═══ Records for processing
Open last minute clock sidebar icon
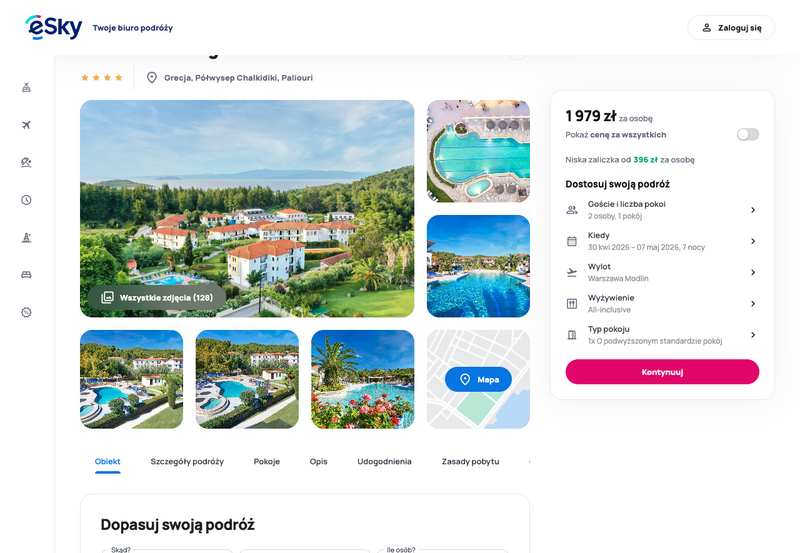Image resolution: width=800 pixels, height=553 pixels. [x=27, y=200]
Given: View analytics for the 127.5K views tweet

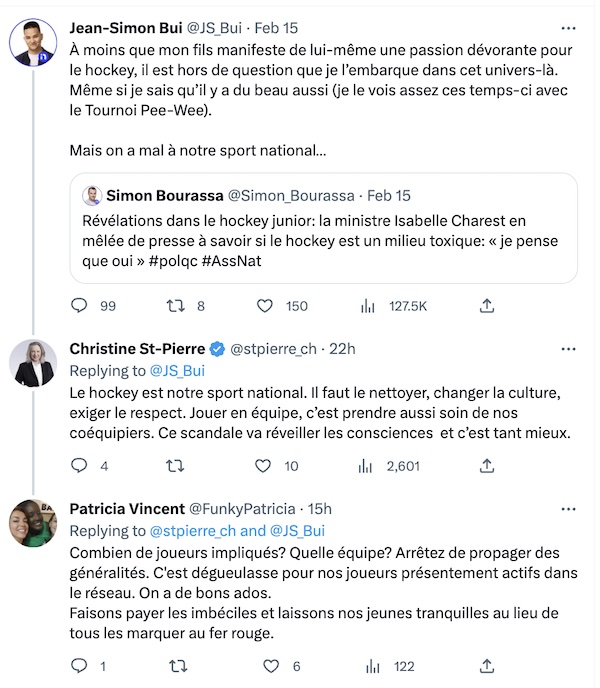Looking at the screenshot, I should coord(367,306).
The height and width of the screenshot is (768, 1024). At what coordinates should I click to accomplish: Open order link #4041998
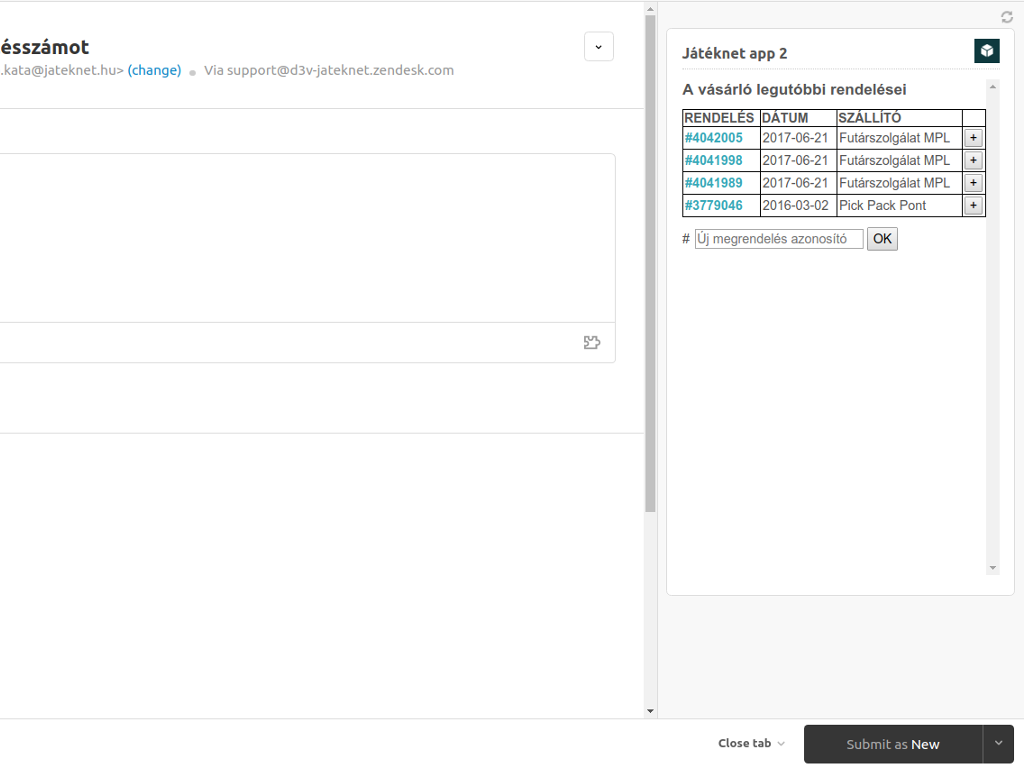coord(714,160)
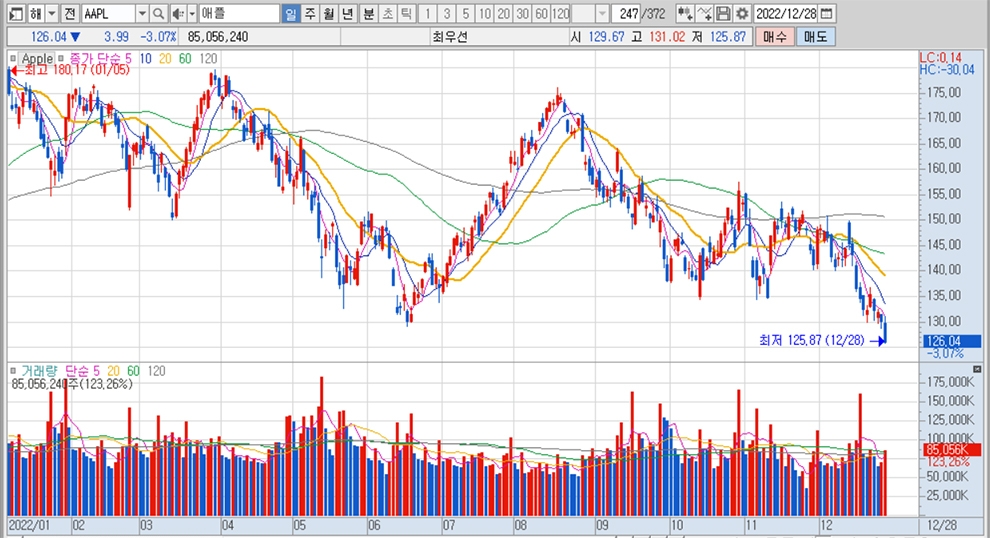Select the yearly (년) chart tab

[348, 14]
══════
▶ [Exercise description]
Copy the lines above verbatim, omitting the pictures.

▶ [Exercise answer]
Open last minute clock sidebar icon
Image resolution: width=800 pixels, height=553 pixels. [x=27, y=200]
Given: View analytics for the 127.5K views tweet

Looking at the screenshot, I should coord(367,306).
The height and width of the screenshot is (768, 1024). At what coordinates should I click to accomplish: Open order link #4041998
coord(714,160)
Select the yearly (년) chart tab

[348, 14]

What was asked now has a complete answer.